Текст книги "100 дней после развода (СИ)"
Автор книги: Анна Кэтрин Грин
сообщить о нарушении
Текущая страница: 6 (всего у книги 13 страниц)
Глава 20
Я зажала переносицу пальцами и тяжело вздохнула.
– Господи, какую же чушь ты несёшь, – выдохнула я матери в трубку, – ты вот вообще откуда такие вещи находишь, пожалуйста, не надо мне сейчас рассказывать, что ты по телевизору что-то увидела, и тебе какая-то подруга это все рассказала потому что это все прекрасно сработано и написано их сценаристами. Этим занимаются люди, они создают общественный резонанс, а ты сидишь во все это веришь и примеряешь ещё на меня. Это первое. И второе, с чего ты взяла, что мне нужен какой-то другой мужик.
– Вот раз никакой дружик другой мужик не нужен, поэтому нечего здесь щеки раздувать. Собирайся и иди на поклон к Руслану.

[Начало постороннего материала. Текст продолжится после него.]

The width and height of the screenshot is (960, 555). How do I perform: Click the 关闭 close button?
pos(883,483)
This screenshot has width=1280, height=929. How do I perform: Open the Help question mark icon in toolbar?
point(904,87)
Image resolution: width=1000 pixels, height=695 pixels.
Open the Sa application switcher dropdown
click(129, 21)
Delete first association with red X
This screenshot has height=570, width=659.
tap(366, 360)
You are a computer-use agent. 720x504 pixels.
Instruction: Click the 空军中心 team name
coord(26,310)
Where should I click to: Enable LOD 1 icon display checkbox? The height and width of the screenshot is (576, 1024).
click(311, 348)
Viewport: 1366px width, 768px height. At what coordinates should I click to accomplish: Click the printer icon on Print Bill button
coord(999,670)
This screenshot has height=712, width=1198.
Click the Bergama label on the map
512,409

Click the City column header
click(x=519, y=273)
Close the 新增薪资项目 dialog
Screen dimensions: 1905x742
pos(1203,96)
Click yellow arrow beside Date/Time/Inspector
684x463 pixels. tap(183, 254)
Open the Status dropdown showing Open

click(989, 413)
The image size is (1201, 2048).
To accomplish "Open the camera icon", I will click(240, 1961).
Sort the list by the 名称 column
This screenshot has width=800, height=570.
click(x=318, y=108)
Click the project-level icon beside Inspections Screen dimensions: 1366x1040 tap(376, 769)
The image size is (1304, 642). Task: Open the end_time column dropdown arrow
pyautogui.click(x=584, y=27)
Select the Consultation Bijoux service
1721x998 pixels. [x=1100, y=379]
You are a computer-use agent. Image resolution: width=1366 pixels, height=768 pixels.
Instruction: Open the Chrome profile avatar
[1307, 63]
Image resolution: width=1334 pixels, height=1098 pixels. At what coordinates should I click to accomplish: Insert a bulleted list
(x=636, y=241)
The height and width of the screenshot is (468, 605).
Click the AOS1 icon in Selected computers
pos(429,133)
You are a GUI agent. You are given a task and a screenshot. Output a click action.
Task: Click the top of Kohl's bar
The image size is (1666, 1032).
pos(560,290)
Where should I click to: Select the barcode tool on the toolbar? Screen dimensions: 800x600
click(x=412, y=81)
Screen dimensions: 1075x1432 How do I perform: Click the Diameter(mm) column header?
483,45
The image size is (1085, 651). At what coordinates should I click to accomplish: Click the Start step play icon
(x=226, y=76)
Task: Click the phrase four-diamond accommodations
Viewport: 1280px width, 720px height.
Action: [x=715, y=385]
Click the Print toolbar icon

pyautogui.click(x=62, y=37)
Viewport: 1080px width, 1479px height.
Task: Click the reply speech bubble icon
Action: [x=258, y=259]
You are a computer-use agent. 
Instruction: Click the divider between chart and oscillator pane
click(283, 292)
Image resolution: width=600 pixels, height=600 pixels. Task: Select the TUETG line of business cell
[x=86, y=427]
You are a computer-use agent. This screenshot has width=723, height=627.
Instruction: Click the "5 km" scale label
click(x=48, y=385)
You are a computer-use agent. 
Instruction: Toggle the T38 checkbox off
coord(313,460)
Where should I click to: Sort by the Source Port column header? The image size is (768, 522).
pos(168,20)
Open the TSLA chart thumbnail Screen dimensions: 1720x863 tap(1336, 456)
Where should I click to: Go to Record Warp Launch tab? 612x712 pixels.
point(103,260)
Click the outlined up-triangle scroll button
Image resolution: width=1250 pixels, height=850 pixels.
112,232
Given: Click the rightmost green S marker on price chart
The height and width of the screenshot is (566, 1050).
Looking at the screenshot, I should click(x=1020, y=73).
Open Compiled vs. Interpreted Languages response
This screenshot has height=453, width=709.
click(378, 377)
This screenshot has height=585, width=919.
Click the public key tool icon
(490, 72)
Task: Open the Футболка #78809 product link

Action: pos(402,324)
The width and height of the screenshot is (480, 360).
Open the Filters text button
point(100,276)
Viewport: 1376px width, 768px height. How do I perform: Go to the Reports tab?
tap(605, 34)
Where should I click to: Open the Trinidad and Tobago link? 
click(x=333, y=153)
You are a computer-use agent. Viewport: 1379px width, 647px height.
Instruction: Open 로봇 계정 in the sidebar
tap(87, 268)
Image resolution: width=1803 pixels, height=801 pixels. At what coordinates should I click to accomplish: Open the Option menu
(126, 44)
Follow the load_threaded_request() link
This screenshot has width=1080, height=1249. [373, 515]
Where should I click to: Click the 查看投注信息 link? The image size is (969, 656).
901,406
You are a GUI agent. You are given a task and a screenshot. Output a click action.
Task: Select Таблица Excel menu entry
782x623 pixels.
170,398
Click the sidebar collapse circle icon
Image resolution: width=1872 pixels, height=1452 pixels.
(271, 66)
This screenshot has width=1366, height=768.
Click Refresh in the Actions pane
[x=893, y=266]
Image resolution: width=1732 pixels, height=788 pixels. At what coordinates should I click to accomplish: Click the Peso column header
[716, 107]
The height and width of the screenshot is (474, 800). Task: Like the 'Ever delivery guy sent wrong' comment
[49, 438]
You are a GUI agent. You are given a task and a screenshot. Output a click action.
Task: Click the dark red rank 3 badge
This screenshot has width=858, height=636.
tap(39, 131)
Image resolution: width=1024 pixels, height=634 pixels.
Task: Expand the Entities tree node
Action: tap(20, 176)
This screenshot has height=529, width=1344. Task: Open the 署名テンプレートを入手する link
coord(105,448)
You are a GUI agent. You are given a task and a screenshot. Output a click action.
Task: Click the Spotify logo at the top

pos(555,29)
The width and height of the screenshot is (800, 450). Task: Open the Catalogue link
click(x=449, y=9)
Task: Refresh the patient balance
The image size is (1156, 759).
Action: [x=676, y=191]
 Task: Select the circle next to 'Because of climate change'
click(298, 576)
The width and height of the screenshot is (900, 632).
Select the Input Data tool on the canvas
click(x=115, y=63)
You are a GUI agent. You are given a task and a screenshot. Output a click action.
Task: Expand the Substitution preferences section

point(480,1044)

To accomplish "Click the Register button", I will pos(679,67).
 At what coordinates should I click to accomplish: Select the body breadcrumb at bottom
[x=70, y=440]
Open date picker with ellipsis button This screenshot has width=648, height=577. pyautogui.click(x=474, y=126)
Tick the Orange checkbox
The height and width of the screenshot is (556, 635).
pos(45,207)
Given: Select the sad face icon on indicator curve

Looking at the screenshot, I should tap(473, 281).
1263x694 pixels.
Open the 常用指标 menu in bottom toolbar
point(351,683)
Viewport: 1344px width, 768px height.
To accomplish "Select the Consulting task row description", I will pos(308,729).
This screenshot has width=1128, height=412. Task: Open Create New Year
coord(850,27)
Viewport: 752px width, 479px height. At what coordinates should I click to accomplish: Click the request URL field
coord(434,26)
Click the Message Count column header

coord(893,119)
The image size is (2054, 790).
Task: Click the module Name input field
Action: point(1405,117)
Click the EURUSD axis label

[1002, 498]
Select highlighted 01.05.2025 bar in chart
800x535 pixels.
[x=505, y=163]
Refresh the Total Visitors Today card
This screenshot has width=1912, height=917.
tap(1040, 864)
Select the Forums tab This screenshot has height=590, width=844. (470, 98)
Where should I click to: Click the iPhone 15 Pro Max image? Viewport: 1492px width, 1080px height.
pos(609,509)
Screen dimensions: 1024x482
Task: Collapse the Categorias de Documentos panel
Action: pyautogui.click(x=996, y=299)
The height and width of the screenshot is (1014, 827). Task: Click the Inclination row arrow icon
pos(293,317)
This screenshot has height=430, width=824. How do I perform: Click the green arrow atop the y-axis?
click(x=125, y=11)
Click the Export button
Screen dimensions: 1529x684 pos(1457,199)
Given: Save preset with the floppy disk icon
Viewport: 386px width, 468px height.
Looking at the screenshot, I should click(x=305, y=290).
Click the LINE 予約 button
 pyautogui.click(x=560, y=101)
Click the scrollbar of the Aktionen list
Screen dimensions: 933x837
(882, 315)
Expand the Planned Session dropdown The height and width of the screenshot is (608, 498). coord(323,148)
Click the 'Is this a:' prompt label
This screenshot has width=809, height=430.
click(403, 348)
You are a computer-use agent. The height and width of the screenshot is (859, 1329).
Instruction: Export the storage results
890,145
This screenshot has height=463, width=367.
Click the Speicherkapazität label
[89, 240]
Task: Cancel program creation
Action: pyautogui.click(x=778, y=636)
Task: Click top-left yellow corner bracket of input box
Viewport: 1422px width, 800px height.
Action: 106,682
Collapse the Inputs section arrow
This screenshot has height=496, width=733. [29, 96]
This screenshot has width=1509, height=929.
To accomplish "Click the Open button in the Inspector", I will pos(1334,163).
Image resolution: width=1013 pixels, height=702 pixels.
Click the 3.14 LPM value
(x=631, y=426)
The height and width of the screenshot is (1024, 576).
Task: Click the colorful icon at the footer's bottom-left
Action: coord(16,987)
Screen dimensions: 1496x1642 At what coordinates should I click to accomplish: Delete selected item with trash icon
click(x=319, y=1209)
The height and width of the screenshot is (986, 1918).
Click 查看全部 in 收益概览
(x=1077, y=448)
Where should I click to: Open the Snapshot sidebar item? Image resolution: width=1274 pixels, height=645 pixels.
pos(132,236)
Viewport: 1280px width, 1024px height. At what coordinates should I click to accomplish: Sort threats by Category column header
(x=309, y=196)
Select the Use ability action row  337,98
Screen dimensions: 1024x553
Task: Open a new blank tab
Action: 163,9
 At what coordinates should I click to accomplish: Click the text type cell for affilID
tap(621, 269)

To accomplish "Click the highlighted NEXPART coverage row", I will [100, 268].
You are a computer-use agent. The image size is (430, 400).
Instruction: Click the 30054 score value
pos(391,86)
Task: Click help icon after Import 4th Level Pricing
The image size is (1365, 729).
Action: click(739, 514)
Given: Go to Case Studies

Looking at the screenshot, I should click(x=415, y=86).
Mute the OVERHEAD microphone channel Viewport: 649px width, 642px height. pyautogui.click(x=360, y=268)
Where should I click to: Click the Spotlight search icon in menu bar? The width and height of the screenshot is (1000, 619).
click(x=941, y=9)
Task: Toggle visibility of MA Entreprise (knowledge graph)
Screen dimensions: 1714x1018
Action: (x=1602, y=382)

– Нет, ты не поняла, – прошипела я и поправила шорты, которые перекрутились на левом бедре. Каждый разговор с матерью был похож на состояние холодной войны никто никогда не высказывал претензии в открытую. С матерью необходимо было, как с игрой в шахматы продумывать на тридцать три шага вперёд. Я уставала от этого общения, и вот, спустя время, когда я сидела и давилась слезами после ухода Руслана, я все понять не могла, как же так получилось, что я чуть ли не сразу после школы была готова выйти замуж?
А вот так вот оно, видимо, и получилось, что я была готова хоть к черту на рога идти, только бы свалить из-под материнской опеки.
Нет, я любила свою мать, как любой ребёнок любит своего родителя. Но, находясь во взрослом здравом возрасте, я понимала, что психология у мамы очень однобокая. И вот со своими детьми я себе такого никогда не позволяла.
Я не позволяла себе обесценивать поступки, чувства, страхи, боли детей. Я никогда себе не позволила бы если моего ребёнка где-то там обидели упереть руки в бока и сказать «сама виновата, надо уметь держать удар».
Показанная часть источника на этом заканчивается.